=== Section Start ===
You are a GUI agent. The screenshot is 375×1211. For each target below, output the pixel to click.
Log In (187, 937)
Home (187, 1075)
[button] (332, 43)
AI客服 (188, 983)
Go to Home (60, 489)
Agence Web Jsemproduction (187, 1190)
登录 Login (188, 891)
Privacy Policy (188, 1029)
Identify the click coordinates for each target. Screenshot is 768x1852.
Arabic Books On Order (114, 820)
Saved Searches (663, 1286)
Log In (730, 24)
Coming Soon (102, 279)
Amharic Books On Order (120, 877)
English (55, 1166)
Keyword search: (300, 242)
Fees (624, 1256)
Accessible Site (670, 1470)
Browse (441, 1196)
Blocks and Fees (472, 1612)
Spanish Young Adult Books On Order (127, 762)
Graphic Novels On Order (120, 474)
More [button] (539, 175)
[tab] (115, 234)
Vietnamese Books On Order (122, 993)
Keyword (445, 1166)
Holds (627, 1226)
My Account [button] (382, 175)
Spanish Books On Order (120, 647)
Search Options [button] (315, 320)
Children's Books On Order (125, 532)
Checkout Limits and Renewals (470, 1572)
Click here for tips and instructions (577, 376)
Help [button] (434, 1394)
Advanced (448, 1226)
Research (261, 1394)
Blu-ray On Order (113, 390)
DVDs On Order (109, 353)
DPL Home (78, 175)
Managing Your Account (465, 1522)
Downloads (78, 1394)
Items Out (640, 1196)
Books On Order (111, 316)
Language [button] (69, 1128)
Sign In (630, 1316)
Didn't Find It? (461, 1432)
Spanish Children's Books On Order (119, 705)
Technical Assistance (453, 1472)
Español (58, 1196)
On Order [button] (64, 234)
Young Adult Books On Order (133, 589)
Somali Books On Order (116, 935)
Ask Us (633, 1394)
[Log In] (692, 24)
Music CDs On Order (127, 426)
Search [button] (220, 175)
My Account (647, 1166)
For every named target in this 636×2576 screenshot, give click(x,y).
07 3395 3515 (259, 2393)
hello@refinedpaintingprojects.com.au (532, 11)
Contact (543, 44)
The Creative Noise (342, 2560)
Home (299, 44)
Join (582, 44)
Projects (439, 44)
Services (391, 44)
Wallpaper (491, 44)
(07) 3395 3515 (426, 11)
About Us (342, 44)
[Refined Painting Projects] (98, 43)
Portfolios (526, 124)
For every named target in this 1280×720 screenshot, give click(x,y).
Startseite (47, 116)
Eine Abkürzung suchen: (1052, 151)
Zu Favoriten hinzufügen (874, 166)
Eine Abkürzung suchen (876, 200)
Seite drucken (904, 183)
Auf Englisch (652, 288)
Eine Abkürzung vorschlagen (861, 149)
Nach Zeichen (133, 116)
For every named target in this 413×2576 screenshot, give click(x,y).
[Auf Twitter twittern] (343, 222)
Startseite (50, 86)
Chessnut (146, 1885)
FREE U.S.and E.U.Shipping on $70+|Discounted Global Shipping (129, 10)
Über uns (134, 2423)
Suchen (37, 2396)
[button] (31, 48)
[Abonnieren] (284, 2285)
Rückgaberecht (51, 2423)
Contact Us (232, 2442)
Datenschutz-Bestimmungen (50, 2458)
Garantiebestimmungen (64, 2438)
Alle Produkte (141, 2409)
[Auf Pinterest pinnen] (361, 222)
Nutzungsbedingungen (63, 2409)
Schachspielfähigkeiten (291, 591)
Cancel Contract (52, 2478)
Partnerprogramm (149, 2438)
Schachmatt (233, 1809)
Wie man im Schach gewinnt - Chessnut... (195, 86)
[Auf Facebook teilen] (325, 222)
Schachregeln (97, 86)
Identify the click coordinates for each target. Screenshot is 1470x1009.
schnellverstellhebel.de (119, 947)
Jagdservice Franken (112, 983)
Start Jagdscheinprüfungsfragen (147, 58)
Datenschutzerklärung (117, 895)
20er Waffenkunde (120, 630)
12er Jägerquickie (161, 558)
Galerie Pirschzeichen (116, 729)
=== Section End ===
**TASK ITEM:**
Starting at the line above that contains "DVDs On Order (109, 353)", repeat each line exactly up to and including the line that contains "Schachregeln (97, 86)", and stop there.

**EXERCISE OUTPUT:**
DVDs On Order (109, 353)
DPL Home (78, 175)
Managing Your Account (465, 1522)
Downloads (78, 1394)
Items Out (640, 1196)
Books On Order (111, 316)
Language [button] (69, 1128)
Sign In (630, 1316)
Didn't Find It? (461, 1432)
Spanish Children's Books On Order (119, 705)
Technical Assistance (453, 1472)
Español (58, 1196)
On Order [button] (64, 234)
Young Adult Books On Order (133, 589)
Somali Books On Order (116, 935)
Ask Us (633, 1394)
[Log In] (692, 24)
Music CDs On Order (127, 426)
Search [button] (220, 175)
My Account (647, 1166)
For every named target in this 636×2576 screenshot, give click(x,y).
07 3395 3515 (259, 2393)
hello@refinedpaintingprojects.com.au (532, 11)
Contact (543, 44)
The Creative Noise (342, 2560)
Home (299, 44)
Join (582, 44)
Projects (439, 44)
Services (391, 44)
Wallpaper (491, 44)
(07) 3395 3515 (426, 11)
About Us (342, 44)
[Refined Painting Projects] (98, 43)
Portfolios (526, 124)
For every named target in this 1280×720 screenshot, give click(x,y).
Startseite (47, 116)
Eine Abkürzung suchen: (1052, 151)
Zu Favoriten hinzufügen (874, 166)
Eine Abkürzung suchen (876, 200)
Seite drucken (904, 183)
Auf Englisch (652, 288)
Eine Abkürzung vorschlagen (861, 149)
Nach Zeichen (133, 116)
For every named target in this 413×2576 screenshot, give click(x,y).
[Auf Twitter twittern] (343, 222)
Startseite (50, 86)
Chessnut (146, 1885)
FREE U.S.and E.U.Shipping on $70+|Discounted Global Shipping (129, 10)
Über uns (134, 2423)
Suchen (37, 2396)
[button] (31, 48)
[Abonnieren] (284, 2285)
Rückgaberecht (51, 2423)
Contact Us (232, 2442)
Datenschutz-Bestimmungen (50, 2458)
Garantiebestimmungen (64, 2438)
Alle Produkte (141, 2409)
[Auf Pinterest pinnen] (361, 222)
Nutzungsbedingungen (63, 2409)
Schachspielfähigkeiten (291, 591)
Cancel Contract (52, 2478)
Partnerprogramm (149, 2438)
Schachmatt (233, 1809)
Wie man im Schach gewinnt - Chessnut... (195, 86)
[Auf Facebook teilen] (325, 222)
Schachregeln (97, 86)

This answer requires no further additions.